Obwohl die Erzählungen also nur Superkräfte als gemeinsamen Nenner aufweisen, stehen diese nie im Mittelpunkt. Für die meisten Protagonisten ist es eher ein lästiges Anhängsel, denn es unterscheidet sie von den normalen Menschen. Wood erkundet in Ruhe ihre Unsicherheit und die Angst vor dem Unbekannten – vor einer Seite an sich, die man nicht einschätzen kann. Man wird sich selber unheimlich. Und das in einem Lebensabschnitt, in dem man eh nicht weiß, wohin mit sich.

Zeichnerin Becky Cloonan, mit Mitte zwanzig fast noch selber im Alter der Hauptfiguren, hat für jeden Abschnitt einen etwas anderen Stil parat.

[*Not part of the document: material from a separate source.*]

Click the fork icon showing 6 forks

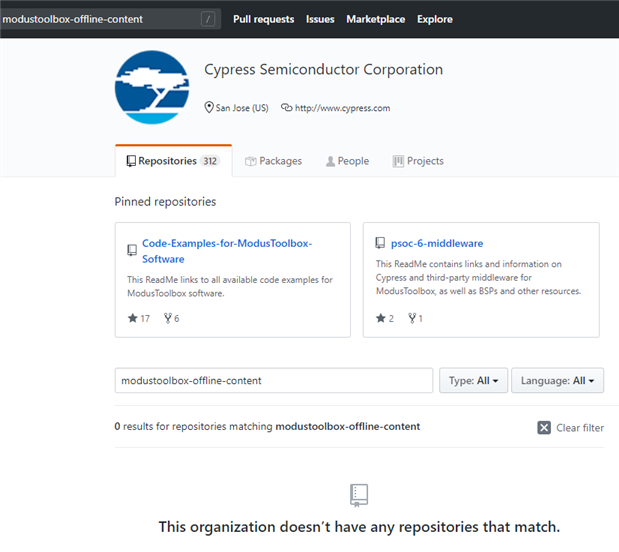[166, 318]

Mal experimentiert sie mit Rasterfolie, mal setzt sie scharfe Schwarz-Weiß-Kontraste, mal erinnert sie mit ihrem Tuschestrich an das Flatterhafte, Offene von Craig Thompsons Blankets. An einigen Stellen wirkt die Darstellung von Bewegung noch etwas steif, insgesamt aber überzeugen ihre ansehnlichen Zeichnungen und kommen frisch und sympathisch rüber.

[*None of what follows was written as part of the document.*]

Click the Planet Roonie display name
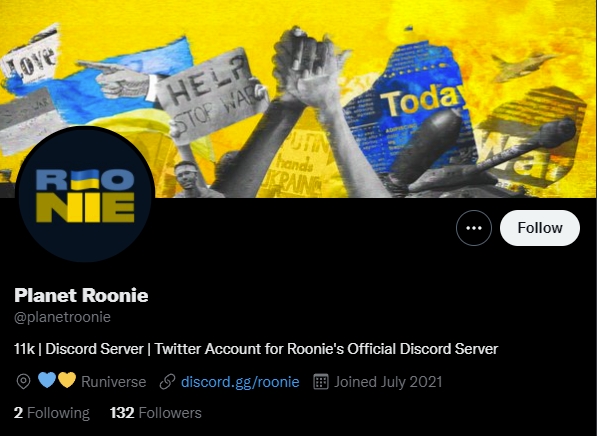Screen dimensions: 597x436 click(81, 295)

Durch die ursprüngliche Veröffentlichungsform – jeweils abgeschlossene Einzelhefte – existiert jede Geschichte für sich, es gibt keine Verbindung. Das mag zwar ein Vorteil gewesen sein für die Erstvermarktung in den USA und ist dort gerade auch etwas in Mode, hat aber für neugierige Leser den Nachteil, dass nur kleine Fetzen aus dem Leben der Protagonisten gezeigt werden können. Es gibt keinen Ursprung der Kräfte, sie sind einfach da. Manche interessanten Punkte werden zwangsläufig nur in einem Satz oder Panel angerissen: wie geht die Familie oder generell die Umwelt damit um, welches Ausmaß haben die Kräfte, können sie irgendwann mal beherrscht oder sogar nützlich eingesetzt werden? Wood lässt jedes Ende offen. Das ist bei manchen der sechs Erzählungen okay, bei anderen, wie z.B. „Sei stark“, ist man nun aber neugierig geworden, wie es weitergehen würde.

Dies hat aber nichts mit der Qualität der Reihe an sich zu tun. Demo bietet einen zurückhaltenden und dennoch eindringlichen Blick auf etwas, das man meistens nur mit Kostümen, Höchstleistungen und Welt retten in Verbindung bringt. „Superhelden“ sind aber von den Personen in Demo genauso weit weg wie von uns. Die oftmals unsichere, fast scheue Art der jugendlichen Protagonisten lässt sie beinahe real erscheinen, während sie ihr ungewöhnliches Leben erkunden. Dementsprechend wurde die Serie 2005 für zwei Eisner-Awards (Serie: Best Limited Series; Demo Einzelheft 7: Best Single Issue (or One-Shot)) nominiert.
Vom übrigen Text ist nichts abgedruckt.